目当ての者へ、物へ、ひたすら息を殺し走る。
やがて一際闇が濃くなる路地に辿り着いた。
「いるでしょう。」
それは疑問ではなく確信。
【いるよ】
そして、男かも女かも分からない声が響く。
「わかるでしょう。」
【わかるよ】
見据える目は常に無いほど冷たく答えた声はキーナへの優しさがあった。
「私は、逃げない。」
彼等を守るため
【うん】
「もう恐れないから。」
【恐れてもいいよ、僕が片付けてあげるから】
「それじゃ駄目なの。私がやらなきゃいけない。」
【そっか、わかった】
「…うん。」
そっとキーナは目を伏せた。
「最近、密偵の数が減っているようだけど?」
少し意地の悪そうな顔で聞く。
【彼等を警戒して減らしたんじゃないのかな】
「……。」
【ウソ。キーナの近くに寄りそうな奴等だけ僕が殺した】
「だからあっちも最近慎重なんだね。…助かるけど彼の邪魔はしないでね。」
【うん】
「どうやって殺したの?あっちもプロでしょう。」
【僕に気付いてなかったから、力は無くても油断していれば殺せる】
「無茶しないでね。」
ふと、キーナが後ろを振り向く。
…一人。
大好きな、美しい彼女。
「案外早かったな。」
【行くの?】
「うん。アナタの気配を残しておこう。」
【奴等にも気付かれるよ】
「あの男が来る時点で私達が居ることは疑ってるでしょう。それに、終わらせるって決めたから。」
キーナが路地に手を差し伸べる。すると黒い霧がその手に巻き付きキーナの手に入っていった。
【ほんの少しだけ、解いたから】
「ありがとう。…時が来たら共に、いこうね。」
【何処までも。僕はキーナのモノだから。ずっと一緒】
彼女はもう近くまで来ている。
「私は行くから。アナタも彼女が来る前に気配を残して、行ってね。」
【わかった】
闇が返事をするとキーナはその場を後にした。
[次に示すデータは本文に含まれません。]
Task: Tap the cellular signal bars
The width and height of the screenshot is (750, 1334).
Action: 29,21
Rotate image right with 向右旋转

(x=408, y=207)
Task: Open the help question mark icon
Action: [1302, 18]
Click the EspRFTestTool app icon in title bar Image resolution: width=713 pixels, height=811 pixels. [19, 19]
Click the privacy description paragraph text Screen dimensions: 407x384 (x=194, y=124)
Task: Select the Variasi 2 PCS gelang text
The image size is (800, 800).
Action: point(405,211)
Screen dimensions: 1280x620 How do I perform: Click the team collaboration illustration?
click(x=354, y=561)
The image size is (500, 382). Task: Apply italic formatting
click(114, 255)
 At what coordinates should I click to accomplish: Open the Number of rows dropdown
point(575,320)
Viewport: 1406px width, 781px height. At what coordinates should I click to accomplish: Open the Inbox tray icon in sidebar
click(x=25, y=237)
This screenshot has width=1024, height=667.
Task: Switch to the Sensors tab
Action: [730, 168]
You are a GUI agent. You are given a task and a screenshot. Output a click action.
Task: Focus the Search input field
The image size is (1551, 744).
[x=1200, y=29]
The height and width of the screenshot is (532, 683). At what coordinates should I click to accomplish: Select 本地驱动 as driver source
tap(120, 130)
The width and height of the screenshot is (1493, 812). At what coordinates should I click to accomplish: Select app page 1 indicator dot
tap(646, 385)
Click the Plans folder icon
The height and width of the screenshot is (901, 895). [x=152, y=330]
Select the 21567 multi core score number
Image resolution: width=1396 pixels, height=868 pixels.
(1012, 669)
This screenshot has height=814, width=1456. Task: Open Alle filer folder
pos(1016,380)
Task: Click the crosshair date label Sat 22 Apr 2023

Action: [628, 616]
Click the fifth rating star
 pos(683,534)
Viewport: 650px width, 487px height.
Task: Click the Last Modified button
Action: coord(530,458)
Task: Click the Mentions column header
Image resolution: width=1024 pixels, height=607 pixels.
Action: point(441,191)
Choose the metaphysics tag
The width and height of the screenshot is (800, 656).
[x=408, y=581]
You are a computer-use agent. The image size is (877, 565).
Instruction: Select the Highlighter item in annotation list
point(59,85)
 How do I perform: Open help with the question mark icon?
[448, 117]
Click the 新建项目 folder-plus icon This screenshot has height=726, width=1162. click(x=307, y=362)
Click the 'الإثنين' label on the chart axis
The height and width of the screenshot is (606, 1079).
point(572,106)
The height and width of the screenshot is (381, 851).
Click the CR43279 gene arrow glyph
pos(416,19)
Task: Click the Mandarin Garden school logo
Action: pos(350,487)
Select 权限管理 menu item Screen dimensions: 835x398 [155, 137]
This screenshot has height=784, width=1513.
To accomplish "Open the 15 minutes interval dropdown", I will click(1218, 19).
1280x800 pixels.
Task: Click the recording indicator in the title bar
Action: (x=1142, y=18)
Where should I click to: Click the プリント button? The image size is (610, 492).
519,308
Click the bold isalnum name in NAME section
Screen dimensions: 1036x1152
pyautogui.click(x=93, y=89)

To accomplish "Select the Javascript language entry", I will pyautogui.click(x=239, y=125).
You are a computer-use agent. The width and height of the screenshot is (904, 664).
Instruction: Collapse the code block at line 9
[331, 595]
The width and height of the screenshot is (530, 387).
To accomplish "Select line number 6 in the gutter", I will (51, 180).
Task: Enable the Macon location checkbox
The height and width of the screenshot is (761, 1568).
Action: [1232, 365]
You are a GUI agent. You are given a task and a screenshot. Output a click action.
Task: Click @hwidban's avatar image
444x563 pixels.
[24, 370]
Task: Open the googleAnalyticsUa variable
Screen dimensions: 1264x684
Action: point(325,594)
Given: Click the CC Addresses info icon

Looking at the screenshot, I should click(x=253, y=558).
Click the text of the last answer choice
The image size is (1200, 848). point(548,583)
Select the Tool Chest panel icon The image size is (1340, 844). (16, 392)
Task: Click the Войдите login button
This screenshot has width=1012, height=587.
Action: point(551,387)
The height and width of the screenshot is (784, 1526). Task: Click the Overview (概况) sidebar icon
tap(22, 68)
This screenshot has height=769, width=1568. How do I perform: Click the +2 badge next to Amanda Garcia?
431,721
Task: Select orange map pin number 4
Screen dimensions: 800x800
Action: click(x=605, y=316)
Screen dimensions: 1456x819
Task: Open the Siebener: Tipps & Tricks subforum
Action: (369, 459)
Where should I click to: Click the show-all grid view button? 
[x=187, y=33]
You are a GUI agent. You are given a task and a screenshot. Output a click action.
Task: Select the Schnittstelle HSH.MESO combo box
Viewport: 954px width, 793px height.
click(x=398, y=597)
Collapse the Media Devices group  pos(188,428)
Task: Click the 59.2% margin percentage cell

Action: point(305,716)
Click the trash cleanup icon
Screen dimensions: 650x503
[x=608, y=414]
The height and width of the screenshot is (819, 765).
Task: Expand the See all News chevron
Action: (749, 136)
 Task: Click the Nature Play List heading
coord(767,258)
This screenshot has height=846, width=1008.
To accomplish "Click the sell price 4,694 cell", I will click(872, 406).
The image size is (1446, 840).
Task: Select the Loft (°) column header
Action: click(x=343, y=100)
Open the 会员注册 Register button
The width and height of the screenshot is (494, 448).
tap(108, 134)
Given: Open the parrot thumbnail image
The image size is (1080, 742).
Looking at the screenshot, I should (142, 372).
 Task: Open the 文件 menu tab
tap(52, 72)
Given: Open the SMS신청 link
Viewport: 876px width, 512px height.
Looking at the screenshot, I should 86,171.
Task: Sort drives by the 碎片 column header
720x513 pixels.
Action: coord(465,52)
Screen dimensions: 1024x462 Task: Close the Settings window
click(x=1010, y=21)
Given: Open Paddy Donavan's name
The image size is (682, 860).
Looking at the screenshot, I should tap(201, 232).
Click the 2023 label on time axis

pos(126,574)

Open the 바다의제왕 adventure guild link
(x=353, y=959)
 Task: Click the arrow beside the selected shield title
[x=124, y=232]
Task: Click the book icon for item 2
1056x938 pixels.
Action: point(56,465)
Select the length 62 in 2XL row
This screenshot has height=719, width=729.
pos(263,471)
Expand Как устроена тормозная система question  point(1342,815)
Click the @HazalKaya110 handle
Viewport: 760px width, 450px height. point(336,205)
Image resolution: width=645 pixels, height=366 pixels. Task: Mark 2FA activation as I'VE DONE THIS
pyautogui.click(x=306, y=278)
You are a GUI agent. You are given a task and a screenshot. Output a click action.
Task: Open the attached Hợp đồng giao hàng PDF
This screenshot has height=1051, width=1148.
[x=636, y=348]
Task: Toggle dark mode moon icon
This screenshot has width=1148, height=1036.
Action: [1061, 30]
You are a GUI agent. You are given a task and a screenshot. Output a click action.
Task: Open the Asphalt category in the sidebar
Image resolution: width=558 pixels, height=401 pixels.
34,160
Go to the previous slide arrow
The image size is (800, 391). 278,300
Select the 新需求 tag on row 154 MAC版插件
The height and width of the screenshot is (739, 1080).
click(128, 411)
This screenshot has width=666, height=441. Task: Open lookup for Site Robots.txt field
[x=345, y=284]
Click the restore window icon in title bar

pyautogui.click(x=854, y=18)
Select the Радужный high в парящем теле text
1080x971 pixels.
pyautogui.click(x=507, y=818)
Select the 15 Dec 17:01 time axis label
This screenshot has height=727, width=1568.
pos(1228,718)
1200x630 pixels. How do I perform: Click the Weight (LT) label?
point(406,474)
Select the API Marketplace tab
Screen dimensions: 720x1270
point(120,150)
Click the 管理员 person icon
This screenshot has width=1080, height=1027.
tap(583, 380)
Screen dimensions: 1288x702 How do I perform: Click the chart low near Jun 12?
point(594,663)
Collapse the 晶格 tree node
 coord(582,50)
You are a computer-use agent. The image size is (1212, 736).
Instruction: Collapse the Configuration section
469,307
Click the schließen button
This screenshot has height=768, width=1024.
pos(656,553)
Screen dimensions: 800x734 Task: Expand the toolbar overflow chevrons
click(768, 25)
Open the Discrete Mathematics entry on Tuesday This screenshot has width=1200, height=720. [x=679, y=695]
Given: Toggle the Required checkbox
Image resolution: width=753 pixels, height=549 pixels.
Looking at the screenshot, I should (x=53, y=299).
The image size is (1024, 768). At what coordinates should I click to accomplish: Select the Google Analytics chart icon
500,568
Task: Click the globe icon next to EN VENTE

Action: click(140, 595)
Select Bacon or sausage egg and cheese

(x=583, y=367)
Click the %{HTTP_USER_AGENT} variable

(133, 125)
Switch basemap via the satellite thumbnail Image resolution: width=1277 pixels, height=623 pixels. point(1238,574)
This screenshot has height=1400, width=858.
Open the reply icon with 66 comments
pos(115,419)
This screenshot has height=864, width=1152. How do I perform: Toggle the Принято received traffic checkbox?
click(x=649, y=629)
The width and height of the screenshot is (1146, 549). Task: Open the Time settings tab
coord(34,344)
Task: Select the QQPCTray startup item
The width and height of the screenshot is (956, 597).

そして闇も僅かな気配を残し、消える。
今度は彼女に気付かれないよう、来た道を走って帰る。
本当は知っていた。
彼等の行動を。
自分を監視していることを。
けれどまだあの生温い日常に浸っていたかった。だから気付いていない振りをした。
今日だけではアレと私の繋がりはハッキリしないが、アレがこの街に確実に存在することに気付くだろう。彼等も、奴等も。
チラリと目線を流す。
今、路地一本挟んで彼女と自分はすれ違った。
「ごめんね、シェリーさん。」
あの男が来るまであと少し。
迷わないから、前に進むから、だからもう少しだけあの場所に居させて下さい。